What happened
The Supreme Court ruled Friday that the Securities and Exchange Commission can recover a defendant's ill-gotten gains without first establishing that any identifiable investor lost money, according to CryptoBriefing's report dated June 5. The decision resolves a long-running tension over the scope of disgorgement, a remedy the SEC uses in nearly every enforcement action it brings.
Disgorgement has been the agency's workhorse since the 2020 Liu v. SEC decision capped the remedy at net profits and tied it more tightly to investor compensation. Firms targeted by the SEC, especially in crypto, have spent the last six years arguing that without a clearly traceable victim pool, disgorgement should fail. Friday's ruling closes that door. The SEC now needs to show the gains were illegal. It does not need to walk a court through a chain of named investors and the dollars they lost.
Why it matters
For crypto, this is a structural shift in the enforcement equation. Token sales, staking products, and lending platforms have spent years asserting that buyers were sophisticated, that secondary-market activity broke the chain of causation, or that no investor could be shown to have been worse off. Those defenses just got weaker.

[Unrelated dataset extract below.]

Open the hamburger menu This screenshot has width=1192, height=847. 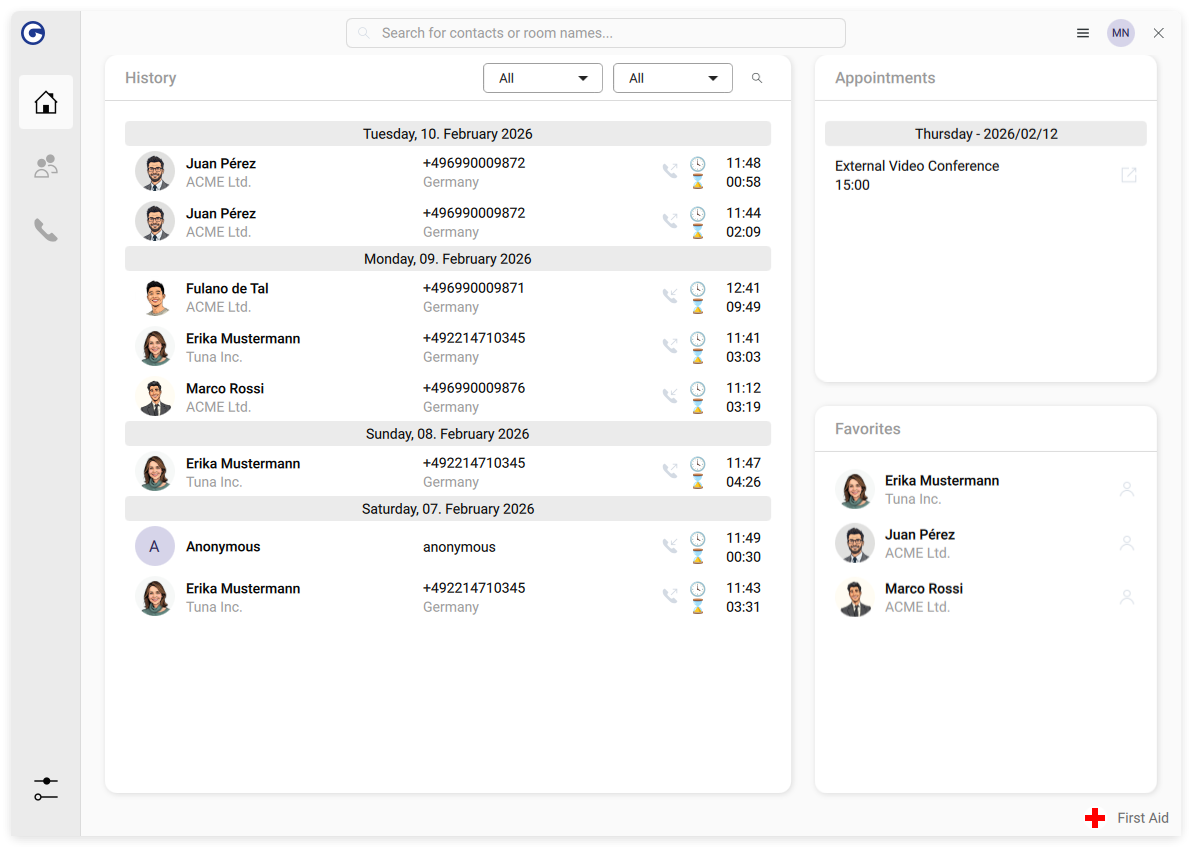(1083, 33)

The agency's calculus changes too. Cases that were marginal because the loss picture was messy, mixed venues, anonymous wallets, retail buyers spread across jurisdictions, are now cleaner to bring. Disgorgement amounts can be calculated off the defendant's books rather than reconstructed from victim testimony. That shortens timelines and raises the expected recovery per case.
The headline reads as a regulator win. The market reaction will depend on which open dockets the SEC accelerates first.